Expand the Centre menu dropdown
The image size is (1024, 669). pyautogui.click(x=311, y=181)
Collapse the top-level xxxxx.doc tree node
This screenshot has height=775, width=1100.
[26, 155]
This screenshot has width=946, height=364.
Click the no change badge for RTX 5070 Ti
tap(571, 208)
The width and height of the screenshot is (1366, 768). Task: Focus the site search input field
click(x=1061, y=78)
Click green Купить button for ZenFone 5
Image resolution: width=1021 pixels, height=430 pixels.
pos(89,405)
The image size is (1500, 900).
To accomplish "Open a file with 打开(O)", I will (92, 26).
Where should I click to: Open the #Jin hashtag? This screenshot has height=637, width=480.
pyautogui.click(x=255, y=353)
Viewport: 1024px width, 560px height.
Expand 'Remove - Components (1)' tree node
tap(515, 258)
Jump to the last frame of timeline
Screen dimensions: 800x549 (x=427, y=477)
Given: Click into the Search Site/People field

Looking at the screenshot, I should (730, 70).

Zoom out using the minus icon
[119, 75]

════

● About this exercise: Retype every line of the material exactly.

● Solution for this problem:
Expand the Centre menu dropdown
The image size is (1024, 669). pyautogui.click(x=311, y=181)
Collapse the top-level xxxxx.doc tree node
This screenshot has height=775, width=1100.
[26, 155]
This screenshot has width=946, height=364.
Click the no change badge for RTX 5070 Ti
tap(571, 208)
The width and height of the screenshot is (1366, 768). Task: Focus the site search input field
click(x=1061, y=78)
Click green Купить button for ZenFone 5
Image resolution: width=1021 pixels, height=430 pixels.
pos(89,405)
The image size is (1500, 900).
To accomplish "Open a file with 打开(O)", I will (92, 26).
Where should I click to: Open the #Jin hashtag? This screenshot has height=637, width=480.
pyautogui.click(x=255, y=353)
Viewport: 1024px width, 560px height.
Expand 'Remove - Components (1)' tree node
tap(515, 258)
Jump to the last frame of timeline
Screen dimensions: 800x549 (x=427, y=477)
Given: Click into the Search Site/People field

Looking at the screenshot, I should (730, 70).

Zoom out using the minus icon
[119, 75]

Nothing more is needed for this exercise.